A sitting area is anchored by a long, dark Breeze sofa by Nunziati set atop a soft green rug. Two cream-coloured Allure armchairs and a Trevi coffee table, also by Nunziata, encircle a round red ottoman.
Pieces that accent the sitting area in photography include low black tables and large artwork. There is also a D.153.1 armchair and D.552.2 table by Italian designer Gio Ponti, although these are not visible in the imagery.
One of the bedrooms features an upholstered bed frame in cream – forming part of a grey and cream materiality that runs throughout. A sitting nook in front of a window is completed with two seafoam-green chairs, an oval mirror and two round-end tables.
Reaching 1,396 feet (425 metres), 432 Park Avenue is currently the tallest residential building in the world and the second-tallest building in New York, after One World Trade Center in Lower Manhattan.

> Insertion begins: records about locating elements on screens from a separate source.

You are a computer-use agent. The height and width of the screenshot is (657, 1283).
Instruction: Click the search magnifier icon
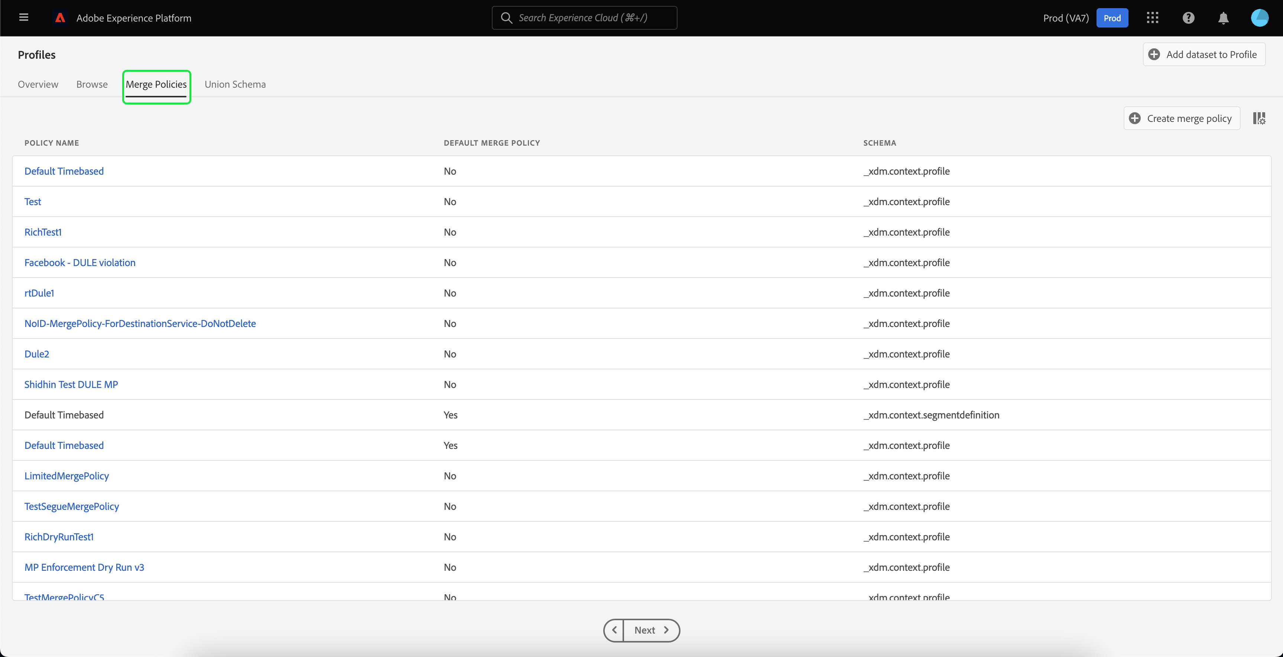pyautogui.click(x=507, y=18)
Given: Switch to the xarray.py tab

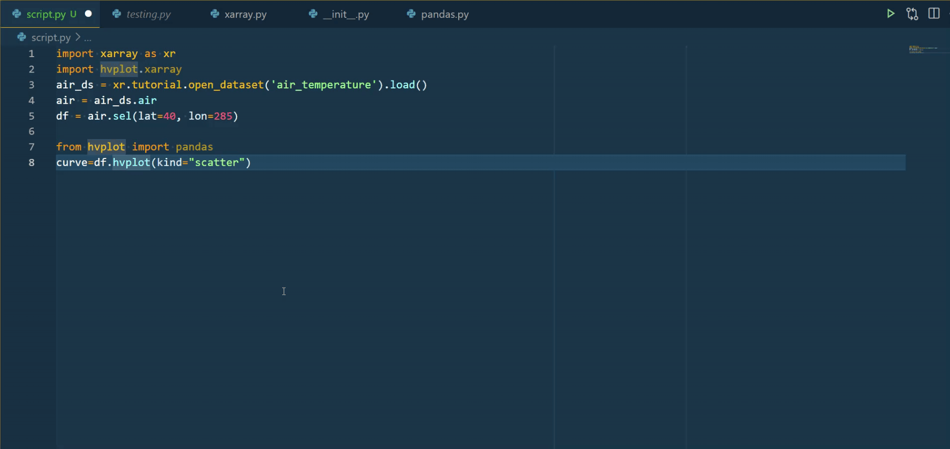Looking at the screenshot, I should (245, 14).
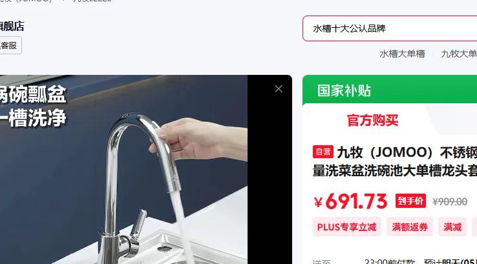Select the PLUS专享立减 promotion tag
477x264 pixels.
pos(346,227)
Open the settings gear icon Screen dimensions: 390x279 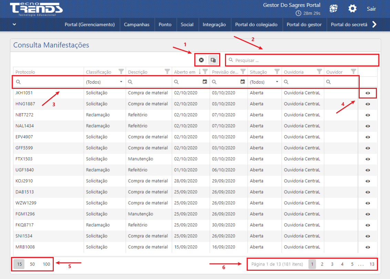click(352, 9)

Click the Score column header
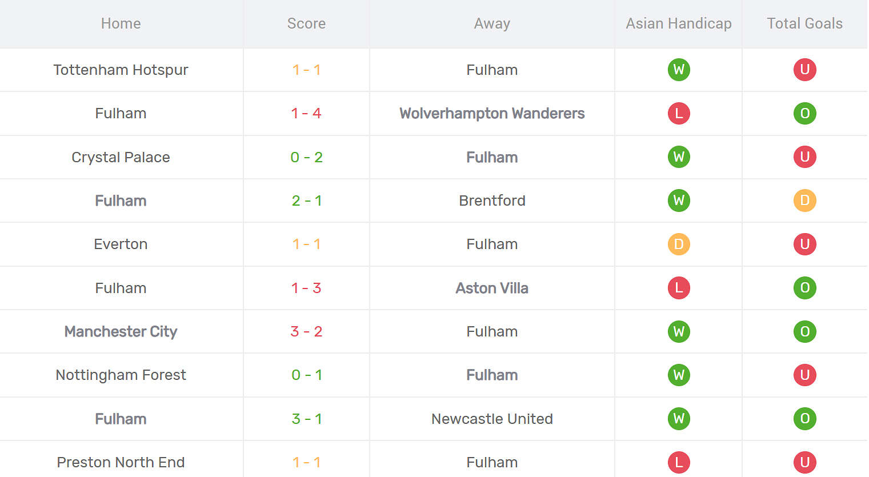[x=306, y=23]
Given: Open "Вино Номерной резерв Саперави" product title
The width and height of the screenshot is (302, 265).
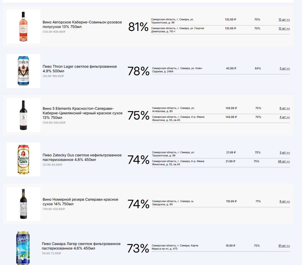Looking at the screenshot, I should [80, 202].
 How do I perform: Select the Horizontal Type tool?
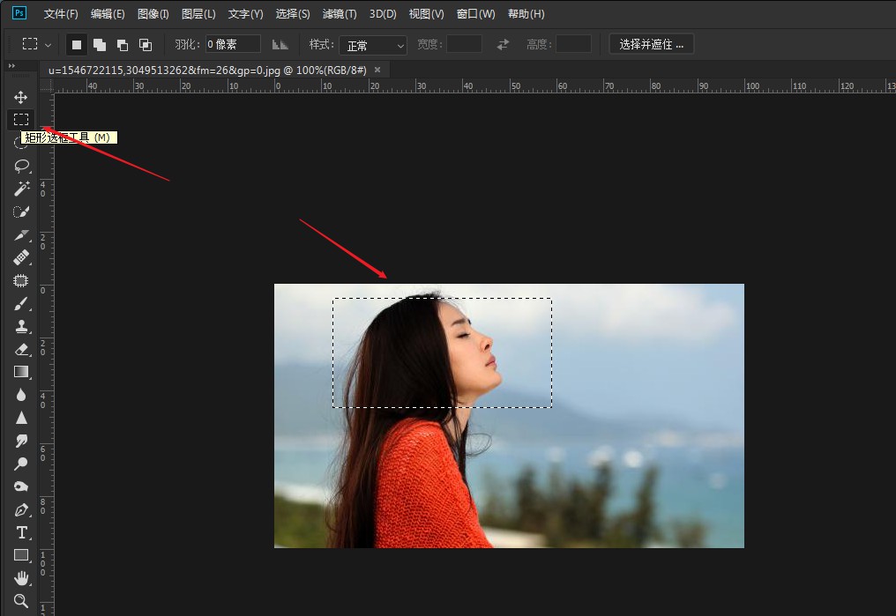click(21, 531)
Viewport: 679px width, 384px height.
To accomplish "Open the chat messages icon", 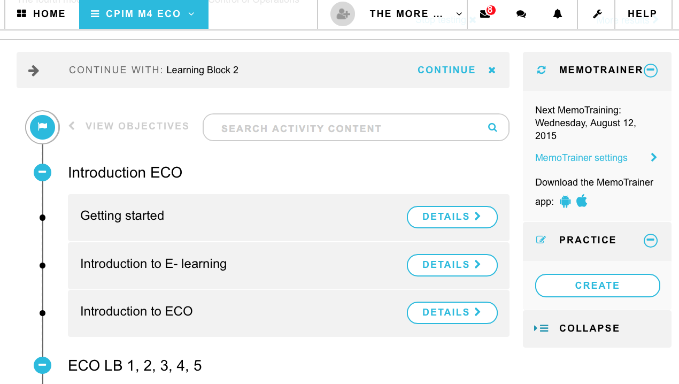I will (521, 14).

The grid-like skyscraper is constructed with equal-width vertical and horizontal columns and beams.
Every 12 floors of the structure are left open, acting as a hollow area for the wind to pass through. Supporting the structure is a reinforced concrete core, which houses elevator shafts and mechanical services.
Viñoly's residential tower comprises 104 residential units, with New York firm Deborah Berke Partners as the overall interior designer.
Residents also have access to two gyms, a lap pool, a library, a meeting room, a cinema, a children's area and a wine shop.
Penthouses occupy the 88th to the 95th floors. Each has double entrances, a private elevator, underfloor heating and home automation systems.
In 2014, one of the penthouses sold for 95 million US dollars and is considered as one of the most expensive apartments in the world.
Another high-end unit, located on the 92nd floor, was overhauled by New York designer Kelly Behun with a pale palette to complement the Manhattan views.